A precise repetition of every line below is the required answer.

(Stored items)
++++
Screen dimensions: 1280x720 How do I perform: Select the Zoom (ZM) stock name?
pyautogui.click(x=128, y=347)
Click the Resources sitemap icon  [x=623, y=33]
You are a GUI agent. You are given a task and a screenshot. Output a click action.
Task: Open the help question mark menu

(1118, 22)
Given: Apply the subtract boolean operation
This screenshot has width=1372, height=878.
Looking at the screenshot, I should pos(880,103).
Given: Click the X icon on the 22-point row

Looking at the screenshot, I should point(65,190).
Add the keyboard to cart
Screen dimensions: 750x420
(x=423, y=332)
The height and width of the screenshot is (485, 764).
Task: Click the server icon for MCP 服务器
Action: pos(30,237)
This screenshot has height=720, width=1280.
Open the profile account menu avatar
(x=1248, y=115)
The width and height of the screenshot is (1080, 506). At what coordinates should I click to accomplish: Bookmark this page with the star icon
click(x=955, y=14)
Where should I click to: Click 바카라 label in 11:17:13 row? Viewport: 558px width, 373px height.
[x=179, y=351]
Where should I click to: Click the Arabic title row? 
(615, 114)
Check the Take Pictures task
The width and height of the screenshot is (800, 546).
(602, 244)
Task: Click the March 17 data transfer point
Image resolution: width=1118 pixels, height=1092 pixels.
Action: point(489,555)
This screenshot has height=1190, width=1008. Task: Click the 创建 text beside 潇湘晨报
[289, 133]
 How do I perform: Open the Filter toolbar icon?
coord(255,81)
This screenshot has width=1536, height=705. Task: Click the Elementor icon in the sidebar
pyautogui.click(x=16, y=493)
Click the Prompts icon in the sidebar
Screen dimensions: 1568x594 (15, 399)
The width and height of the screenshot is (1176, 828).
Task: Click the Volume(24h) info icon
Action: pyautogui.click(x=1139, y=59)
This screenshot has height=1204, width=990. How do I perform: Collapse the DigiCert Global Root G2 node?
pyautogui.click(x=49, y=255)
++++
Problem solution:
Screen dimensions: 1280x720 How do I perform: Select the Zoom (ZM) stock name?
pyautogui.click(x=128, y=347)
Click the Resources sitemap icon  [x=623, y=33]
You are a GUI agent. You are given a task and a screenshot. Output a click action.
Task: Open the help question mark menu

(1118, 22)
Given: Apply the subtract boolean operation
This screenshot has width=1372, height=878.
Looking at the screenshot, I should pos(880,103).
Given: Click the X icon on the 22-point row

Looking at the screenshot, I should point(65,190).
Add the keyboard to cart
Screen dimensions: 750x420
(x=423, y=332)
The height and width of the screenshot is (485, 764).
Task: Click the server icon for MCP 服务器
Action: pos(30,237)
This screenshot has height=720, width=1280.
Open the profile account menu avatar
(x=1248, y=115)
The width and height of the screenshot is (1080, 506). At what coordinates should I click to accomplish: Bookmark this page with the star icon
click(x=955, y=14)
Where should I click to: Click 바카라 label in 11:17:13 row? Viewport: 558px width, 373px height.
[x=179, y=351]
Where should I click to: Click the Arabic title row? 
(615, 114)
Check the Take Pictures task
The width and height of the screenshot is (800, 546).
(602, 244)
Task: Click the March 17 data transfer point
Image resolution: width=1118 pixels, height=1092 pixels.
Action: point(489,555)
This screenshot has height=1190, width=1008. Task: Click the 创建 text beside 潇湘晨报
[289, 133]
 How do I perform: Open the Filter toolbar icon?
coord(255,81)
This screenshot has width=1536, height=705. Task: Click the Elementor icon in the sidebar
pyautogui.click(x=16, y=493)
Click the Prompts icon in the sidebar
Screen dimensions: 1568x594 (15, 399)
The width and height of the screenshot is (1176, 828).
Task: Click the Volume(24h) info icon
Action: pyautogui.click(x=1139, y=59)
This screenshot has height=1204, width=990. How do I perform: Collapse the DigiCert Global Root G2 node?
pyautogui.click(x=49, y=255)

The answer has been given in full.